Dal canto loro, le opposizioni vanno in pressing. “Nordio dia spiegazioni chiare sull’istruttoria del suo ministero sulla grazia a Nicole Minetti, senza cercare nuovi capri espiatori e risparmiandoci qualsiasi altra esibizione di arroganza e protervia, e poi tolga il disturbo, prima di fare altri danni”, dicono i rappresentanti M5S nelle commissioni Giustizia di Camera e Senato. Tranchant il co-leader di Avs, Angelo Bonelli secondo il quale “Nordio deve dimettersi subito”, mentre dal Pd Alfredo Bazoli parla di “vicenda sconcertante” e per Riccardo Magi, segretario di +Europa, “la misura è colma e non possiamo più permetterci avere un ministro della Giustizia che fa la foglia di fico”.
Nordio: “Da Meloni piena fiducia, tutte le procedure ottemperate”
“Ho già fatto tutte le dichiarazioni che dovevo fare. La presidente Meloni ha detto quello che doveva dire, che ha piena fiducia nel suo ministro della giustizia. Abbiamo sono tutti i documenti che dimostrano che abbiamo ottemperato tutte le procedure al 101% e non ho nessuna intenzione di entrare in questa polemica”. Lo ha detto il ministro della Giustizia Carlo Nordio, intervenendo ieri in tarda serata a ‘È sempre Cartabianca’ su Rete4. “Si è veramente toccato il fondo. Nessuno di noi è nato ieri, sappiamo benissimo che quando si cominciano queste insinuazioni, alcune ipotesi, le ipotesi entrano nell’immaginario collettivo e poi la smentita è una seconda notizia. Ho abbastanza esperienza su questa cose dopo 40 anni di magistratura”, ha spiegato. “Posso assicurare al 100% che non sono mai stato nel ranch, nella casa, nell’abitazione del signor Cipriani e della signor Minetti in Uruguay quando sono stato in missione ufficiale per il governo”. Smentisco “questa situazione allucinante” e “abbastanza offensiva”, ha aggiunto.

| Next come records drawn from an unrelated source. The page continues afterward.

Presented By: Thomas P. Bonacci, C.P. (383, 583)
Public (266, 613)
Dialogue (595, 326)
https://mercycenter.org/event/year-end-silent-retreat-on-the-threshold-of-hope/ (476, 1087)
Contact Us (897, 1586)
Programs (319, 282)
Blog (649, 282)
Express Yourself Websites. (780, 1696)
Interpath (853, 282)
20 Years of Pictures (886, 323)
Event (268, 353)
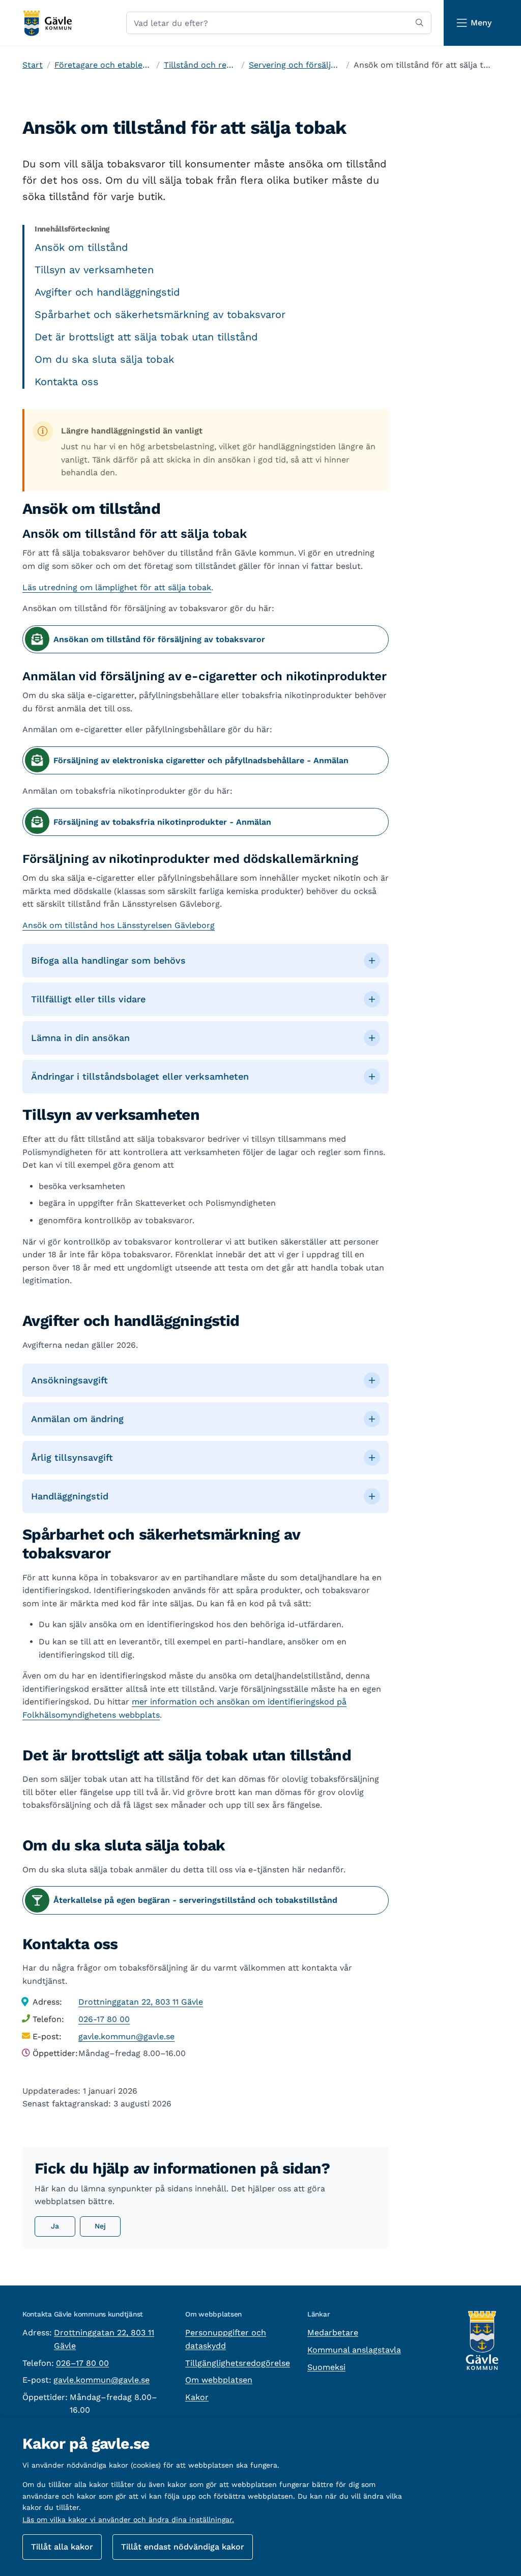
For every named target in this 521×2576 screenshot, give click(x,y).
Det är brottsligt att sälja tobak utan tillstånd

“Io da Cipriani in Uruguay? C’è limite a tutto, valuto vie legali”
“Ormai siamo abituati a una situazione a dir poco infernale, però c’è un limite a tutto. I miei spostamenti sono tutti ultradocumentati, come è ovvio quando viaggio in via ufficiale, è stata una missione di tre giorni a Buenos Aires e a Montevideo”, ha poi detto Nordio, in risposta alle affermazioni di Sigfrido Ranucci. Il giornalista ha raccontato che una sua fonte avrebbe visto Nordio a marzo nel ranch in Uruguay di Giuseppe Cipriani, il compagno di Nicole Minetti. Una notizia che, ha detto Ranucci, “stiamo verificando”. “Mi riservo tutte le vie legali perché c’è un limite a tutto, ma non a questo degrado morale e mediatico. E’ una farsa che trovo sgradevole”, ha spiegato Nordio. “Se sono amico di Arrigo Cipriani? Ma neanche per idea. Ovviamente a Venezia è una persona famosissima, sono andato a cena nel suo ristorante in 40 anni che ho lavorato a Venezia una quindicina di volte al massimo, quasi sempre ospite. Suo figlio non l’ho mai visto in vita mia, forse a margine di un evento che dovrei ricostruire. Non non ho mai visto in vita mia la signora Minetti. Arrigo Cipriani lo vedo una volta ogni 3-4 anni quando passo per San Marco. Ma non sono mai andato in un ranch in Uruguay durante una missione ufficiale”, ha aggiunto il ministro.